L’usage du mot de valeur est devenu courant. Mais une oreille faite à la langue française ne peut qu’en être choquée. Depuis longtemps déjà on parle de tout côté de « valeurs républicaines » au lieu de « principes républicains » et cette confusion est à son comble dans le texte du Contrat d'accueil et d'intégration qui exige des étrangers désirant s’installer en France de faire allégeance à de prétendues valeurs françaises. Certaines fautes de langue sont des fautes de pensée dont les conséquences politiques sont considérables.

[Lire le premier article : La laïcité et les valeurs I]

Le Contrat d'accueil et d'intégration
Les quelques réflexions que nous avons esquissées sur la laïcité et les valeurs ont été provoquées par la découverte du texte du Contrat d'accueil et d'intégration qu’il est obligatoire de signer depuis le premier janvier 2007 si l’on veut s’installer en France « de façon durable ». On le trouvera sur ce site. Rappelons ce que nous avons déjà cité : le nouvel arrivant doit « accepter les valeurs fondamentales de la république » ou « La France et les français sont attachés à une histoire, à une culture et à certaine valeurs fondamentales. Pour vivre ensemble, il est nécessaire de les connaître et de les respecter ».
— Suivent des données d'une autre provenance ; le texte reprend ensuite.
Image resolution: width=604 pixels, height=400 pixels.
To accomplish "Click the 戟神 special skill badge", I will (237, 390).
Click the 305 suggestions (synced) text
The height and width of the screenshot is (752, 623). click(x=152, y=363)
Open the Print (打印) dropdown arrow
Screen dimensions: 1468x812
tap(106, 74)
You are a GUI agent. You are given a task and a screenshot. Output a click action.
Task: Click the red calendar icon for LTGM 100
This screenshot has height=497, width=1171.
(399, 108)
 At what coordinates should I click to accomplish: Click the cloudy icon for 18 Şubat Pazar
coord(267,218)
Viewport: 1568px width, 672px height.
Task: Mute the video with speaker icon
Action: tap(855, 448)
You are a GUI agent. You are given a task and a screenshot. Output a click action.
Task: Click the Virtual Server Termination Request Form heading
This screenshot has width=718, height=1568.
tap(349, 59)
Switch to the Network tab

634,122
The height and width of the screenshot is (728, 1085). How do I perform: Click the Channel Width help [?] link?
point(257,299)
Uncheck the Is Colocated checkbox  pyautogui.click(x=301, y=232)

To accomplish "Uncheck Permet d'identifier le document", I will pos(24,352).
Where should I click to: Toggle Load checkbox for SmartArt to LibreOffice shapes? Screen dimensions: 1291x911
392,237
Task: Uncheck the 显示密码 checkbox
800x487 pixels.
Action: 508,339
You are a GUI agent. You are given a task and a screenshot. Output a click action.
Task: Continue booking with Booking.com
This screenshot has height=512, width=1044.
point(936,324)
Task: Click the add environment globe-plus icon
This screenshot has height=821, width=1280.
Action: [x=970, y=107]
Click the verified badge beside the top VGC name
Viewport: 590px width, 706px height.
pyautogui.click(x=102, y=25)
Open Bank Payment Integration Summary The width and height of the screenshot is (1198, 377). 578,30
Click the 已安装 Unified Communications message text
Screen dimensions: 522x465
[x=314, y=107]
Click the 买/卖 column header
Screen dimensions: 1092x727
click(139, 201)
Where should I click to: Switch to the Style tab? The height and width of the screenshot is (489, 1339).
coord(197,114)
Relire Pascal et apprendre le français !
J’en conclus qu’on ne peut vivre ensemble si l’on n’a pas les mêmes valeurs. Ainsi j’ai un ami royaliste, avec lequel j’ai des conversations passionnantes : faut-il que je renonce à son amitié et, pourquoi pas, que je le dénonce comme empêcheur de vivre ensemble ? Tel est le paradoxe de la laïcité républicaine, qu’elle garantit aux non républicains le droit de s’exprimer pourvu qu’ils respectent les lois – d’un respect extérieur qui n’implique de leur part aucune approbation, aucun « attachement
» « aux valeurs de la République », aucun « respect » des valeurs auxquelles la France est, depuis peu officiellement, attachée. J’ai donc repris le propos de Pascal : « l’injustice consiste à attacher les respects naturels aux grandeurs d’établissement, ou à exiger des grandeurs d’établissement pour les grandeurs naturelles », et j’ai étendu ironiquement ce qui est dit des grandeurs d’établissement de l’Ancien Régime à la République. Certaines pages célèbres méritent d’être relues régulièrement. On pourrait même y apprendre le français, pour ensuite éviter de « rédiger » les textes officiels de la République dans le galimatias des campagnes électorales. Mais il est plus facile d’exiger le français des immigrés.

L’argent et le mérite
La République garantit mes droits. J’ai le droit de vivre en France tout en méprisant ce que le plus grand nombre tient pour des valeurs, ou ce que les partis politiques quels qu’ils soient nous disent d’estimer. Et chacun a le droit d’estimer ce que je méprise. Par exemple, j’ai le droit de considérer que mesurer la valeur d’un homme à son compte en banque est une infamie. J’ai le droit de penser que tous les discours sur le rapport du mérite et de l’argent sont purement hypocrites : une infirmière est-elle payée selon son mérite ? J’ai le droit de penser et d’écrire que les modernes sont incapables de supporter la vérité et ne peuvent vivre qu’en se mentant à eux-mêmes. Les athéniens sachant que leur grand argentier risquait de vider leurs caisses le choisissaient toujours parmi les plus riches d’entre eux, étant ainsi assurés qu’il serait solvable en fin de mandat. Donnons donc de gros revenus aux hommes chargés de manipuler des sommes considérables sur lesquelles ils ne manqueraient pas sans cela de se servir, mais qu’on ne nous raconte pas que cela est dû à leur mérite, à leur talent, ou mieux, à leur courage à prendre des risques ! On ne les paie pas parce qu’on les estime. Ainsi ce qu’on appelle valeur ou mérite n’est généralement qu’illusion et mensonge.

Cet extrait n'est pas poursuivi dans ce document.